Se hizo un silencio incómodo.
—Ha dicho que alguien había quemado a ese niño —dije despacio mirándole a la cara.
—¿Cómo? ¡Qué tontería! —protestó Santiago—. Eso es absurdo.
—Lo sé, pero él estaba muy seguro. Alguien ha quemado los ojos de este niño con un hierro al rojo, me ha dicho.
Tardó en responder. Ambos nos buscamos la mirada, nos observamos, nos medimos.
—Nació ciego —dijo al fin—. Si se hubiese quemado yo me habría dado cuenta.
—Eso mismo le he contestado yo, que los padres se habrían dado cuenta. Pues entonces han sido los padres, me ha dicho. Los padres han cegado a la criatura.
Santiago entrecerró los párpados como si aguzando la mirada pudiera leer detrás de las arrugas de mi frente. No sé si se había creído algo, pero pensaba rápido. El punto débil de mi historia era que un médico se interesase por alguien que no hubiera pagado la consulta.
—Se lo ha contado Casilda, ¿verdad? ¡La muy zorra! —exclamó y se giró para bajar las escaleras de su casa.
En un solo movimiento desenfundé la vizcaína, me abalancé sobre él y lo estrellé contra el muro. Me alejé un par de metros y me quedé esperando con el brazo caído y el arma pegada al costado. Él se soltó la capa teatralmente, se la enredó al brazo con un rápido molinete y se sacó de los riñones una cheira de más de una cuarta. Por su forma de moverse temí estar viéndomelas con un maestro, pero de pronto alzó los brazos de modo que me apuntaba con la navaja al tiempo que él mismo se obstruía la vista con la capa. Me relajé. Reconozco que me dio lástima. Había visto morir a demasiados como él en las calles de Ostende. Aquel pobre desgraciado sólo servía para cegar bebés.

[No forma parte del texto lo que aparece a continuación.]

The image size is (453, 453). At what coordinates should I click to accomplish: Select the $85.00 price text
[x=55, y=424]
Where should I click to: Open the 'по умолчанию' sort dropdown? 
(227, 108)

—Si te acercas te mato —amenazó.
—No voy a hacerlo, grandísimo hijo de puta, pero tú vas a desaparecer ahora mismo y no te vas a acercar a la pequeña.

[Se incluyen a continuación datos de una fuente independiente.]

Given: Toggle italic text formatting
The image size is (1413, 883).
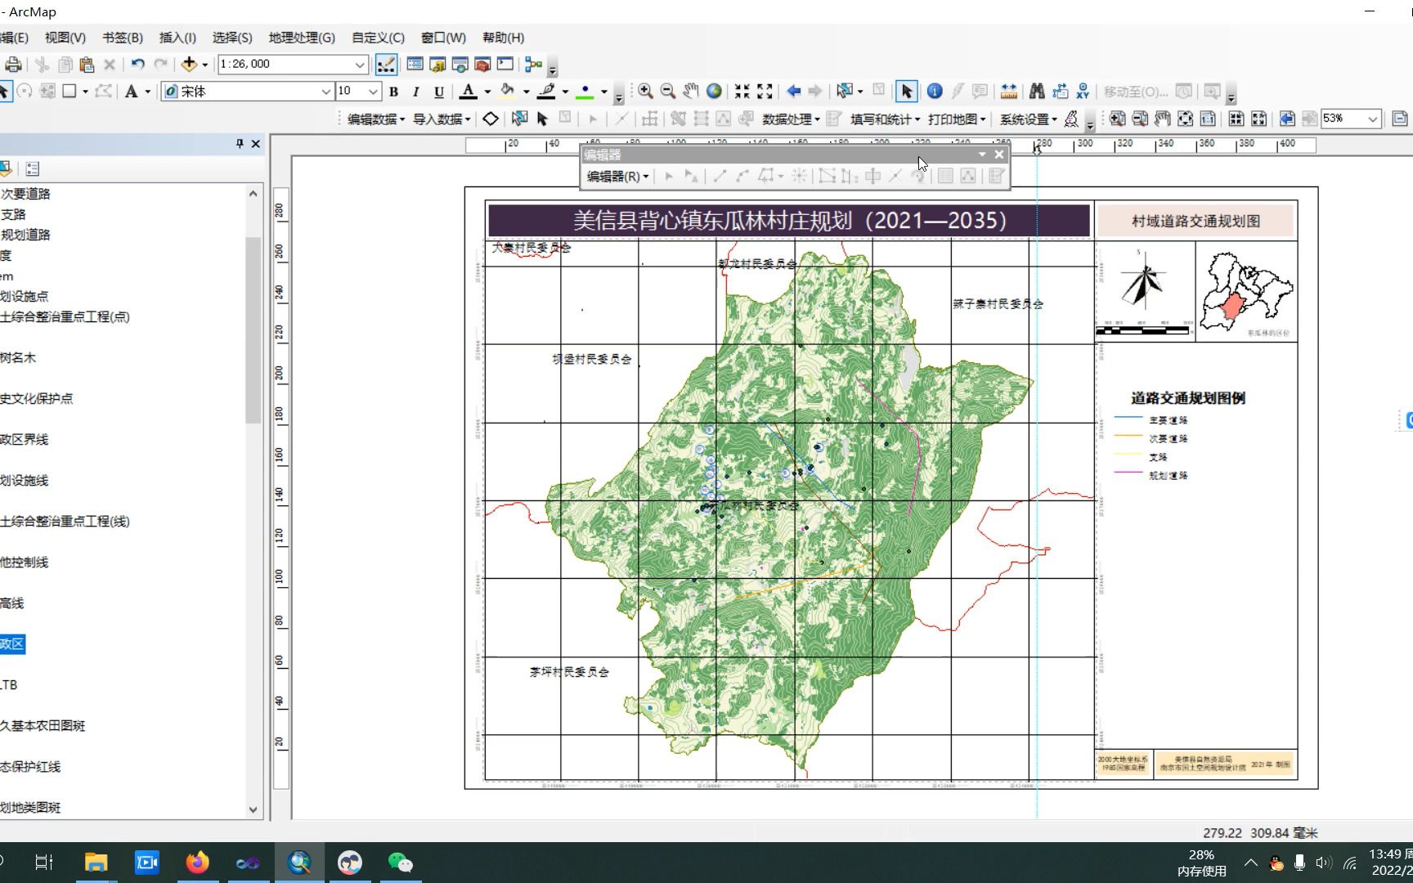Looking at the screenshot, I should (415, 92).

—¡Es mi hija! Todo lo hago por su bien.
—¿Por su bien? —exclamé indignado—. ¿Quieres probarlo? Puedo sacarte un ojo. Será por tu bien. Como buen amigo estoy dispuesto a hacerte el favor…
—No es lo mismo, ellos no echan de menos la luz, no la han conocido… Y además así les proporciono un trabajo, el amparo de un gremio.
En el rellano de abajo se oyó un murmullo, luego un grito ahogado y al final apareció Casilda con el bebé en brazos.
—Don Isidoro, ¡pero qué hace! ¡Lo va a matar!
—Eso debería hacer —dije dedicándole una mirada glacial.
—¡Tú vete a casa, zorra, que ahora te arreglo yo! —gritó él con el rostro congestionado.
—¡Cállate! —grité yo dando un paso hacia delante—. ¡No se te ocurra tocarla!
—¡Ay, pero qué le va a hacer! ¡Déjelo en paz, asesino! —gritó ella, y antes de que pudiera reaccionar dejó a la niña en el suelo y se me echó encima dándome puñadas.
—¡Pero bueno! —protesté yo sacudiéndomela como pude—. ¿A qué viene esto?
—Pobrecito mío —balbucía Casilda volviendo a los brazos de su marido—, no le haga daño, se ha vuelto loco, déjelo en paz, déjelo.
No tenía tiempo ni fuerzas para tanta mierda, así que arremetí contra la pareja, los empujé violentamente escaleras abajo, levanté a la niña del suelo y me fui decidido estrechándola contra mi pecho.